(Source material begins)

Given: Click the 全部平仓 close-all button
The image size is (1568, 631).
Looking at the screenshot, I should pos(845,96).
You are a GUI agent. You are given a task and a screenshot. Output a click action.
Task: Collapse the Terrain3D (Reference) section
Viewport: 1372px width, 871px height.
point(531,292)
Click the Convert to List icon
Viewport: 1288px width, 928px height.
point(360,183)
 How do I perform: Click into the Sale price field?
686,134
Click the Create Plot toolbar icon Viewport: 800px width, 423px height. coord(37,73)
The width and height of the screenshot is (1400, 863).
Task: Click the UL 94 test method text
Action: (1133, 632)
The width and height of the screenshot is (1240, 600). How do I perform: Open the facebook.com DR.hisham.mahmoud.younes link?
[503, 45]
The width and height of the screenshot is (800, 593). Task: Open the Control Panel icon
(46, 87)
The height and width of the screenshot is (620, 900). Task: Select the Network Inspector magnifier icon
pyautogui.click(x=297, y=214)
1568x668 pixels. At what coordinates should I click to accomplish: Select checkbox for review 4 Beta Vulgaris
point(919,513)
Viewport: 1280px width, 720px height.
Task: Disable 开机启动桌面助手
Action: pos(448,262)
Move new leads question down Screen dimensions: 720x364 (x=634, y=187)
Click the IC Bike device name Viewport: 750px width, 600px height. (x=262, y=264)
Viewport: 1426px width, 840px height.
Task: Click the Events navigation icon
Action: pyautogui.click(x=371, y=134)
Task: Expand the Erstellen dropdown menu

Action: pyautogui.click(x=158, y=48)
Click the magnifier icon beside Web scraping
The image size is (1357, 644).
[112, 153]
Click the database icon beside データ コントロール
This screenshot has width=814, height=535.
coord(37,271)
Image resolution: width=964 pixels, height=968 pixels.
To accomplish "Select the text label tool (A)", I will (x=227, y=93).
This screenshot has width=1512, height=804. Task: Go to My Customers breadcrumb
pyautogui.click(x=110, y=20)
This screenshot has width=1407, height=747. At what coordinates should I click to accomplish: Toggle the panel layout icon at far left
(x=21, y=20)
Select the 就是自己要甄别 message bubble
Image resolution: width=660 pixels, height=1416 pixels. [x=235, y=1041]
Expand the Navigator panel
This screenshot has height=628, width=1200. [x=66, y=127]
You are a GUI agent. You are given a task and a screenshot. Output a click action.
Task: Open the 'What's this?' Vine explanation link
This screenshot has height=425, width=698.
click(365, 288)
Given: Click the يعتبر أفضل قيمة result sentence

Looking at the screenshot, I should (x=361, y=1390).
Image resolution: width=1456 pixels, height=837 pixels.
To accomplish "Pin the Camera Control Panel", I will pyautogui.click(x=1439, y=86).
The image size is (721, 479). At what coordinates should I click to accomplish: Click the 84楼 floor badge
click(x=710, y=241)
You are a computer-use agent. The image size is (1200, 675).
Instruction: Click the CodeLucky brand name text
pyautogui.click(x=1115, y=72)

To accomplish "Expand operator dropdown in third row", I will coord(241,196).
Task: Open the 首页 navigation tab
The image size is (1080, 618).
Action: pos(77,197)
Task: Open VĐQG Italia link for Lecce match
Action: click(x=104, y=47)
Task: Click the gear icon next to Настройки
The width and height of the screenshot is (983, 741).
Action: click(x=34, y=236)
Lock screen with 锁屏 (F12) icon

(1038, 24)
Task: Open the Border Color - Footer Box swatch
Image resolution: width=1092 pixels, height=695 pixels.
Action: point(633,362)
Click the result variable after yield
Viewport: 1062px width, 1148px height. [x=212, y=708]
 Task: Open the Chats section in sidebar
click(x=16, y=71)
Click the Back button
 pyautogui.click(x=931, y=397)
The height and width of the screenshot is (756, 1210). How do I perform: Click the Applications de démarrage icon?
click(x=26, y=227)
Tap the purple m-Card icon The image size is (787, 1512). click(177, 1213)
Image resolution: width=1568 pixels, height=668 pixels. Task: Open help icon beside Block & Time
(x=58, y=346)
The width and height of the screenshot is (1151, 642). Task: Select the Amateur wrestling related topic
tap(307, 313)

(Source material ends)

→ Aim of the exercise
Each line in the material with "will" in it must be reported.

→ Answer space
To accomplish "Select the text label tool (A)", I will (x=227, y=93).
To accomplish "Pin the Camera Control Panel", I will pyautogui.click(x=1439, y=86).
To accomplish "Expand operator dropdown in third row", I will coord(241,196).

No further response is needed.